▶ Exercise instructions
Transcribe each entry exactly; skip the images.

────────────────

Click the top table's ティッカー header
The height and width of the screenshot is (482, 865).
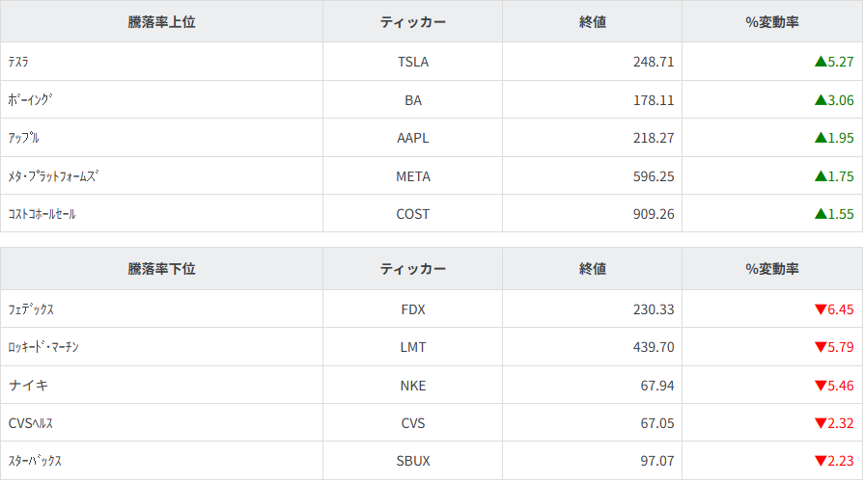[413, 22]
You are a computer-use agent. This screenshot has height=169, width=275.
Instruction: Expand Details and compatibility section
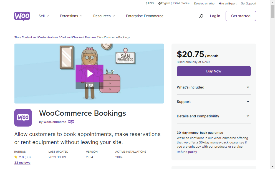coord(213,116)
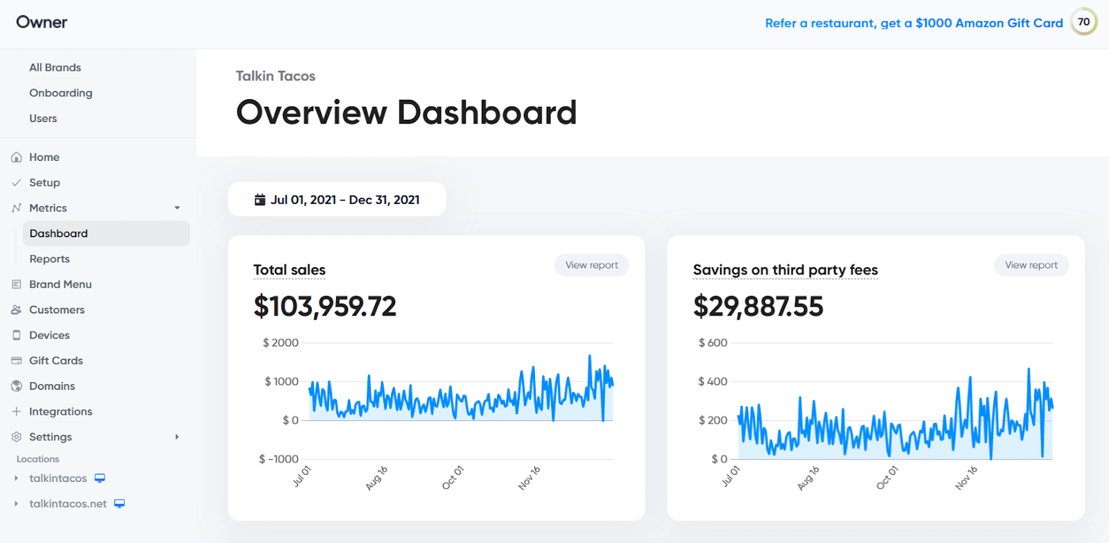Click the Brand Menu icon
The height and width of the screenshot is (543, 1109).
tap(17, 284)
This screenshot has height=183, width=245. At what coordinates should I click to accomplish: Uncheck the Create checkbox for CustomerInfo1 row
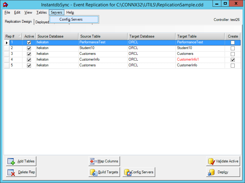[233, 60]
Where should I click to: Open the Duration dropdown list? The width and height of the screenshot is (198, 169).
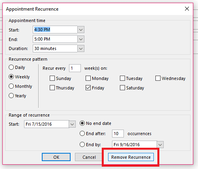click(x=81, y=48)
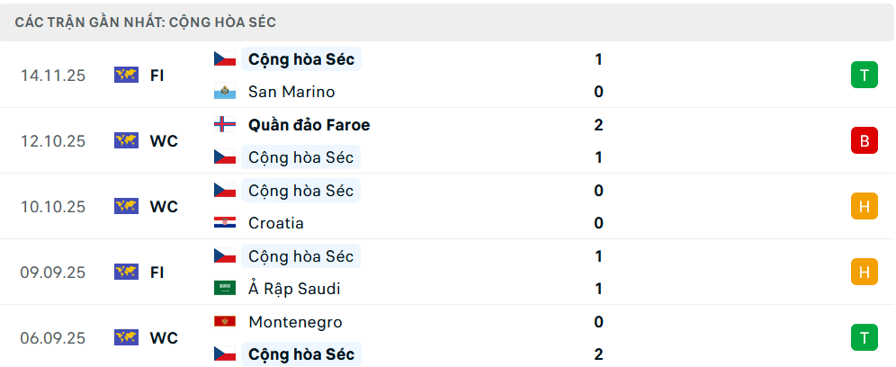Open the San Marino team link
This screenshot has width=896, height=367.
tap(291, 92)
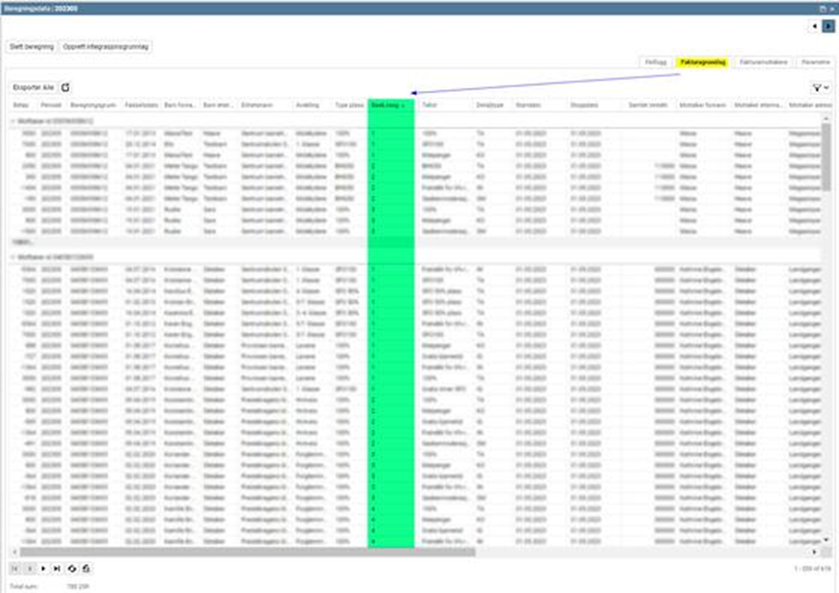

────────────────

▶ Response
Click the top table's ティッカー header
The height and width of the screenshot is (482, 865).
[413, 22]
You are a computer-use agent. This screenshot has height=169, width=275.
Instruction: Expand Details and compatibility section
coord(213,116)
Click the Brand Menu icon
The height and width of the screenshot is (543, 1109).
tap(17, 284)
This screenshot has height=183, width=245. At what coordinates should I click to accomplish: Uncheck the Create checkbox for CustomerInfo1 row
[233, 60]
Where should I click to: Open the Duration dropdown list? The width and height of the screenshot is (198, 169).
click(x=81, y=48)
Open the San Marino team link
This screenshot has width=896, height=367.
tap(291, 92)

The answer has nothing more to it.